Using Controversy to Improve Edge Rank on Facebook?

Posted by Admin on Jan 9, 2013 7:36:43 AM

There's no real way to tell if Real Simple had any intention of posting this controversial topic as a way to increase engagement and therefore improve their Facebook edge rank or if it was just a post that wasn't thought through, but it makes for an interesting question about engagement tactics.

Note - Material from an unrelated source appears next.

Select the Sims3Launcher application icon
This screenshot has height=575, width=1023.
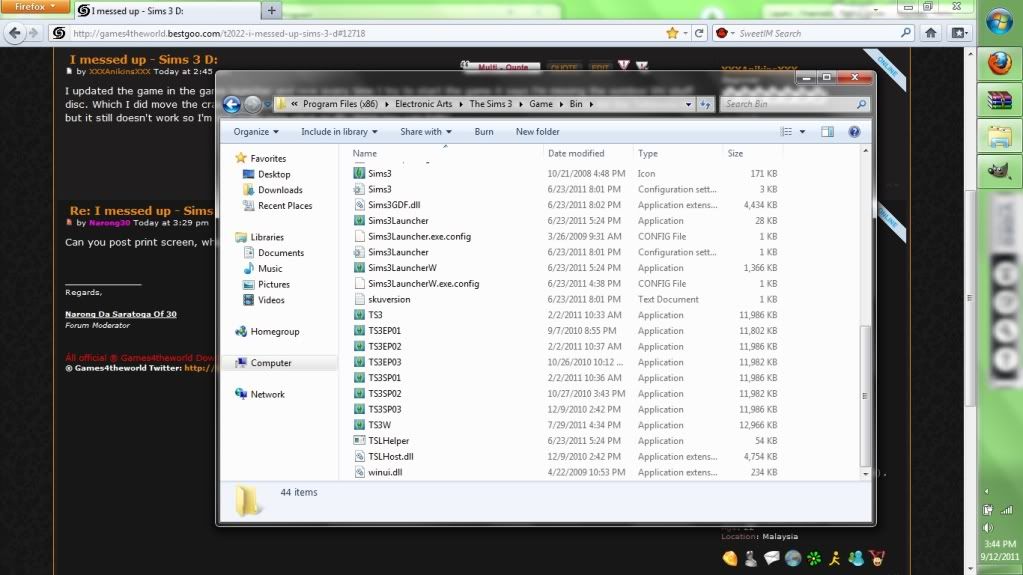(361, 221)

Real Simple facebook post screen capture

Approximately one hour after posting this controversial tip Real Simple saw the following rapid fire engagement:

  • 44 Comments, most of which call them out on environmentally irresponsible advice
  • Multiple likes on individual comments - up to 20 likes on the early comments
Real Simple has a stable of 266K followers, so it will be interesting to see how long the reactions go to this piece over the course of the day and week. Other recent tips and shares by Real Simple in the last month averaged 10 comments or less total once they'd been posted and anywhere from 23-300 likes and 15-150 shares without generating much commenting engagement.
The question is - does it make sense to stir controversy to build engagement? And are you putting your brand at risk by doing so?
In Real Simple's case I'd rate this as a small faux pas only since Real Simple does focus on a lot of green living and eco-friendly advice, but it's not their core business. At their core they're about saving time and keeping things easy so they didn't stray from their principles with this post, though it gave them a great barometer of how their audience feels about recycling & composting.
The other great thing about stirring up controversy is that it offers you a gold mine of opportunities for new topic ideas that legitimately engage your audience. If you blog or continue a post thread that can be invaluable. Right now Real Simple should be planning articles all about composting, best composting tools, cheap composting tools & methods, using vegetable waste for compost, alternate uses for vegetable waste like backyard chickens, making homemade vegetable stock, supplementing pet diets... This is some of my favorite data to work with.
So what do you think? Was this a mistake or a tactic, and is it a good one or is it dangerous ground?